Suppose $f_1, f_2, . . .$ are (Riemann) integrable functions. Then what is the $\epsilon$ definition of $$\lim_{n \rightarrow \infty} \lim_{M \rightarrow \infty} \int_{0}^{M} f_n(x) dx = L $$ for $L \in \mathbb{R}$?
Does this mean you fix an $N$, take the inner limit, then take the outer limit? I realized I didn't know what this meant when I was trying to show that if $f_n$ converges uniformly then $$\int_{-\infty}^{\infty} |f_n(x)| dx = \int_{-\infty}^{\infty} |f(x)| dx$$ (which I suspect it's true, but I'm not sure if it is).
Note that $a_n = \displaystyle\lim_{M \rightarrow \infty} \int_{0}^{M} f_n(x) dx$ is a sequence. So "$\displaystyle\lim_{n \rightarrow \infty} \lim_{M \rightarrow \infty} \int_{0}^{M} f_n(x) dx = L$" means that
"For all $\epsilon > 0$ there exists an $N$ such that for all $n > N$ we have $\left|\left[\displaystyle\lim_{M \rightarrow \infty} \int_{0}^{M} f_n(x) dx\right] - L\right| < \epsilon$."
As for your conjecture that $\displaystyle\int_{-\infty}^{\infty}|f_n(x)|\,dx = \int_{-\infty}^{\infty}|f(x)|\,dx$, notice that the left side can depend on $n$ but the right side can not depend on $n$. So, there will be many examples where this isn't true.
You might have meant "If $f_n$ converges uniformly to $f$, $\displaystyle\lim_{n \to \infty}\int_{-\infty}^{\infty}|f_n(x)|\,dx = \int_{-\infty}^{\infty}|f(x)|\,dx$."
Sadly, this isn't true either.
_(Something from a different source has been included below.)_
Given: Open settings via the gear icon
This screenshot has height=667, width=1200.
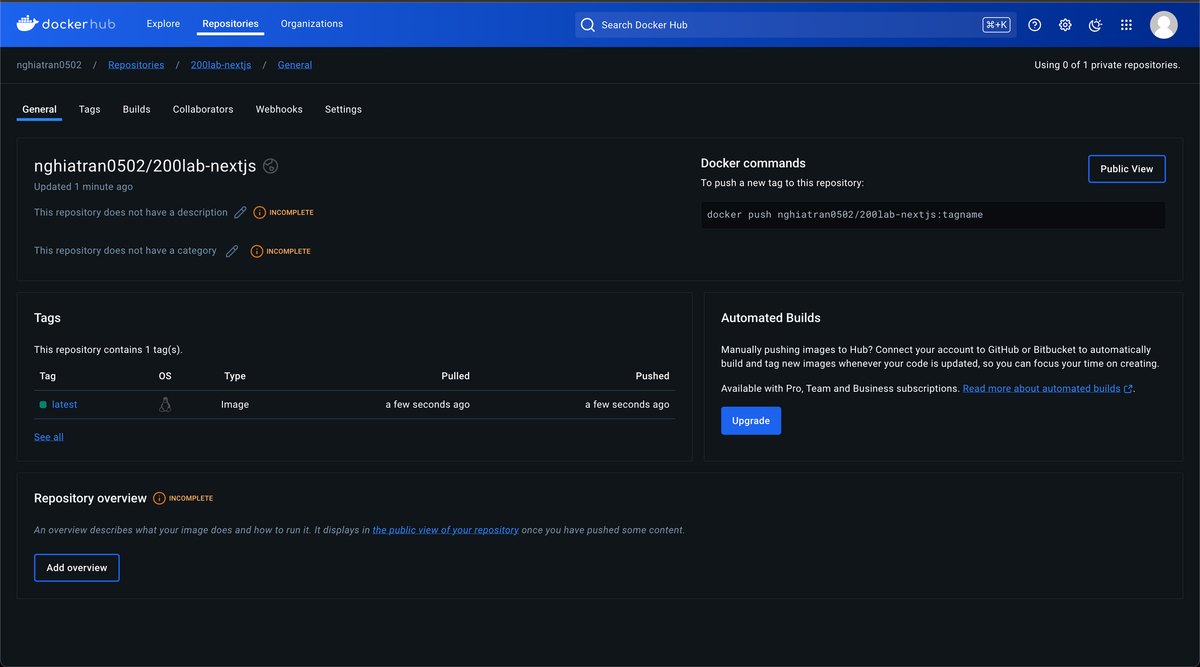Looking at the screenshot, I should pyautogui.click(x=1064, y=24).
Consider $f_n(x) = \begin{cases}\frac{1}{n}\left(1-\frac{|x|}{n}\right) & |x| \le n \\ 0 & |x| > n\end{cases}$.
Clearly, $|f_n(x)| \le \frac{1}{n}$ for all $x \in \mathbb{R}$. Hence $f_n$ converges uniformly to $f = 0$.
However, $\displaystyle\int_{-\infty}^{\infty}|f_n(x)|\,dx = 1$ for all $n$ whereas $\displaystyle\int_{-\infty}^{\infty}|f(x)|\,dx = 0$.